··· TEKS LATIHAN ···
Jakarta, 26 Agustus 2025 – Di hari ulang tahunnya yang ke-63, Menteri Keuangan Sri Mulyani Indrawati tidak hanya menerima ucapan selamat. Di depan Gedung Kementerian Keuangan, 63 karangan bunga berjejer rapi, bukan tanda cinta, melainkan simbol protes para dosen.
Karangan bunga itu menjadi “kado ulang tahun” dari dosen Aparatur Sipil Negara (ASN) di perguruan tinggi berstatus Badan Layanan Umum (BLU) Remunerasi dan Perguruan Tinggi Negeri Badan Hukum (PTN BH). Mereka menolak kebijakan tunjangan kinerja (tukin) yang dianggap diskriminatif.
“Kenapa hak kami ditentukan oleh status kampus, bukan oleh kerja keras kami sebagai pendidik?” ujar seorang dosen yang ikut aksi, dengan suara bergetar.
Akar Ketidakadilan
Dasar kebijakan itu tertuang dalam Perpres Nomor 18 Tahun 2025 Pasal 7. Aturan tersebut hanya memberi tukin bagi dosen di kampus Satker dan BLU Non-remunerasi. Sementara ribuan dosen di PTN BH dan BLU Remunerasi dikecualikan.
···
§ **TUGAS 1**: Tuliskan kembali bagian teks latihan yang dimulai dari "Jakarta, 26 Agustus" dan berakhir pada "dengan suara bergetar.".
§ **TUGAS 2**:
Apakah setiap pernyataan berikut sesuai dengan teks latihan? Jawab ya atau tidak, lalu kutip kata-kata penentunya dari teks dengan persis.
(a) Karangan bunga yang berjejer di depan Gedung Kementerian Keuangan berjumlah 63.
(b) Perpres Nomor 18 Tahun 2025 memberikan tukin kepada dosen di PTN BH.
(c) Karangan bunga itu dimaksudkan sebagai tanda cinta.
··· KUMPULAN DATA ···
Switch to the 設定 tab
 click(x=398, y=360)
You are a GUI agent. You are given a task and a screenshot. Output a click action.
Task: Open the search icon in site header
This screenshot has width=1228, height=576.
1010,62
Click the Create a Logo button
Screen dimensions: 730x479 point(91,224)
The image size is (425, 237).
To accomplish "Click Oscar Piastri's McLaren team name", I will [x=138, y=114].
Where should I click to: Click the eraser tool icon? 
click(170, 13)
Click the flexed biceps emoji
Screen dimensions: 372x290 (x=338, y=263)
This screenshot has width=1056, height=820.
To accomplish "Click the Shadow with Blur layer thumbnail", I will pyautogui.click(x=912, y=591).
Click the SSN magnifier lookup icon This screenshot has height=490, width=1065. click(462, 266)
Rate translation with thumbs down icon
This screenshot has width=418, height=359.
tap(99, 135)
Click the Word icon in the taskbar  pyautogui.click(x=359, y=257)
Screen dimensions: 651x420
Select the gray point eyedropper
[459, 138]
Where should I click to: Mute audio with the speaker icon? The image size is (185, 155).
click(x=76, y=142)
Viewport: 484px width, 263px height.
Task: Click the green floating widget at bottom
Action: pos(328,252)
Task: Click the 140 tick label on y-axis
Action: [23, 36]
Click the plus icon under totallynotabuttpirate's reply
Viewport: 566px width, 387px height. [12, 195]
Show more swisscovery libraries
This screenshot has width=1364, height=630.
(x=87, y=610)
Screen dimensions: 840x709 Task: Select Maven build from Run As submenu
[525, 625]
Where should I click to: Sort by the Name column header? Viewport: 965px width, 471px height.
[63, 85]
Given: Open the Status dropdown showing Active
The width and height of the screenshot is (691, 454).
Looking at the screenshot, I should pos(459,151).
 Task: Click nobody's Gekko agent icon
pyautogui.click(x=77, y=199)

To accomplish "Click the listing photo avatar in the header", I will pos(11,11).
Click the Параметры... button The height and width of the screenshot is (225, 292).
···
§ **JAWABAN LATIHAN 1**:
Jakarta, 26 Agustus 2025 – Di hari ulang tahunnya yang ke-63, Menteri Keuangan Sri Mulyani Indrawati tidak hanya menerima ucapan selamat. Di depan Gedung Kementerian Keuangan, 63 karangan bunga berjejer rapi, bukan tanda cinta, melainkan simbol protes para dosen.
Karangan bunga itu menjadi “kado ulang tahun” dari dosen Aparatur Sipil Negara (ASN) di perguruan tinggi berstatus Badan Layanan Umum (BLU) Remunerasi dan Perguruan Tinggi Negeri Badan Hukum (PTN BH). Mereka menolak kebijakan tunjangan kinerja (tukin) yang dianggap diskriminatif.
“Kenapa hak kami ditentukan oleh status kampus, bukan oleh kerja keras kami sebagai pendidik?” ujar seorang dosen yang ikut aksi, dengan suara bergetar.

§ **JAWABAN LATIHAN 2**:
(a) Ya: "63 karangan bunga berjejer rapi"
(b) Tidak: "Sementara ribuan dosen di PTN BH dan BLU Remunerasi dikecualikan."
(c) Tidak: "bukan tanda cinta, melainkan simbol protes para dosen"